Exercise requirements =
A. From the post on finding similar sequences, list every search tool named in its main paragraph.
B. Using the post on finding similar sequences, decide whether each statement agrees with it. Answer yes or no and quote the words that settle it.
(i) SimRank splits a query sequence into overlapping 7-mers.
(ii) The identity score divides the number of unique shared k-mers by the maximum number of unique k-mers in the query or database sequence.
(iii) When a 16S ribosomal DNA database is searched, sensitivity can be given up for speed.
C. Resume the post on finding similar sequences from its last sentence and continue writing it.

Tuesday, October 9, 2012

Finding similar sequences - FindSim

Finding similar sequences between query sequences and a database is a common task for which many different tools like BLAST and BLAT have been developed. For taxonomic classification it is useful to have a search tool that locates the top hits efficiently and in the case of searching a 16S ribosomal DNA database, sensitivity can be sacrificed for speed while still locating the relevant sequences. The SimRank tool (by Niels Larsen) breaks down a query sequence into overlapping k-mers (7-mers) - or oligofying the sequence - which are used to search a database of indexed sequences to locate the sequences that share the most unique k-mers. A specified number of hits per query sequence is output according to an identity score that is calculated as the number of unique shared k-mers over the minimum unique k-mers in either the query sequence or the database sequence. The resulting identity score is a rough under-estimate of the per-base identity so that a identity of 70% based on k-mer corresponds to 90% based on nucleotides.

Data for analysis =
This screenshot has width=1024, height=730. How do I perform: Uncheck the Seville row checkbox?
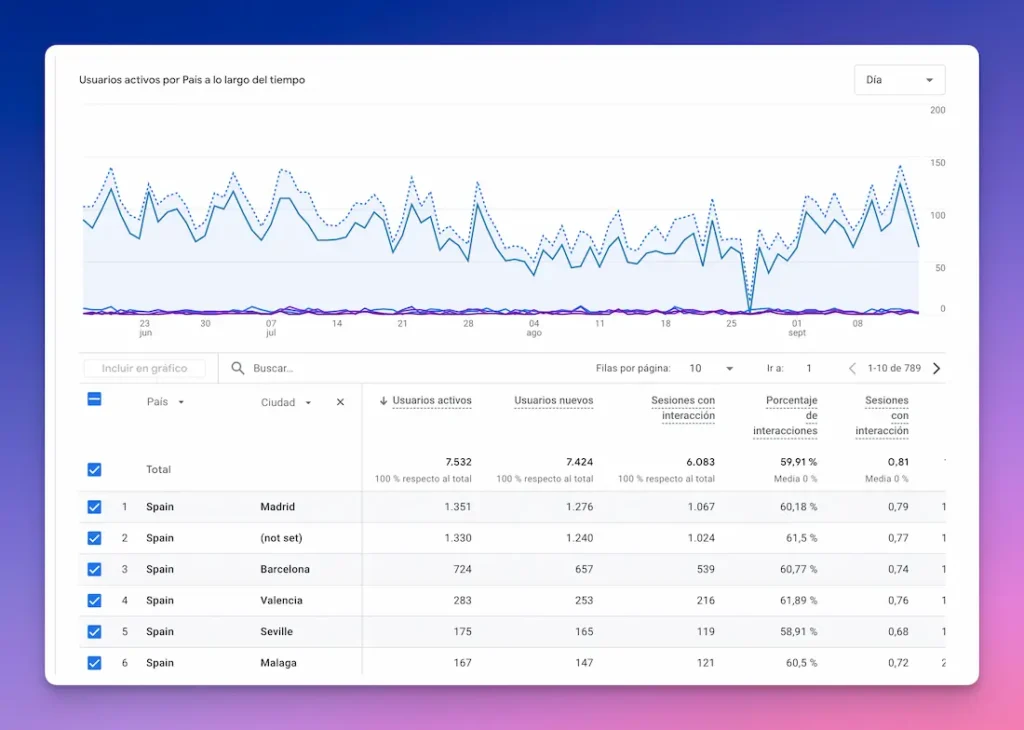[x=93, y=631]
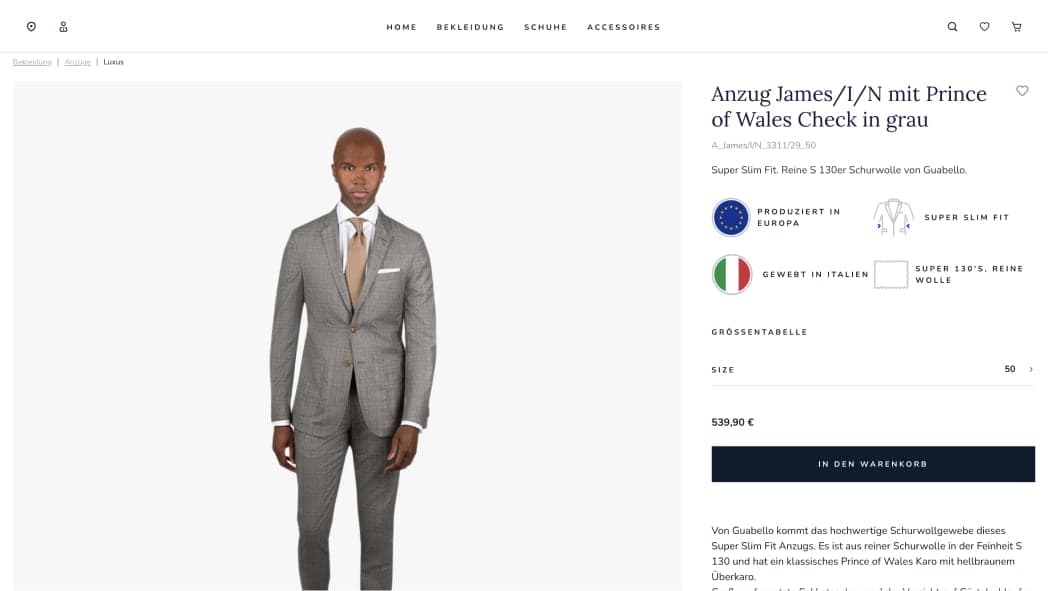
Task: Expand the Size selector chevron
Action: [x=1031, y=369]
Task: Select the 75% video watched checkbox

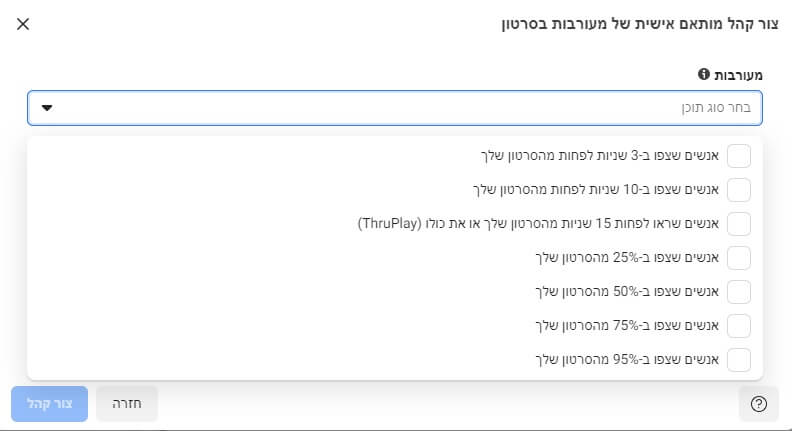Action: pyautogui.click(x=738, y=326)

Answers by item =
A. BLAST, BLAT, SimRank

B.
(i) Yes: "breaks down a query sequence into overlapping k-mers (7-mers)"
(ii) No: "over the minimum unique k-mers in either the query sequence or the database sequence"
(iii) Yes: "sensitivity can be sacrificed for speed while still locating the relevant sequences"

C.
I have implemented an upgraded logic of the SimRank algorithm now allowing for multiple query sequences to be processed at one time, which dramatically improves performance: 1000 full length RNA sequenced against 400.000 sequences is completed in 3.5 minutes on a laptop using less than 1Gb of memory. Moreover, the algorithm scales almost linearly. The FindSim algorithm functions by initially pre-processing all query sequences into a query index by oligofying all query sequences and for every oligo record the sequences containing that particular oligo. Holding this query index in memory the database of reference sequences is searched by oligofying each database sequence and determine shared unique k-mers and record the score. Finally, the scores are post-processed so that for each query sequence a given number of database hits is output best first, or a variable number of  database hits is output within an identity range.

FindSim schematics
FindSim schematic
The FindSim algorithm was implemented as a Biopiece: findsim_seq.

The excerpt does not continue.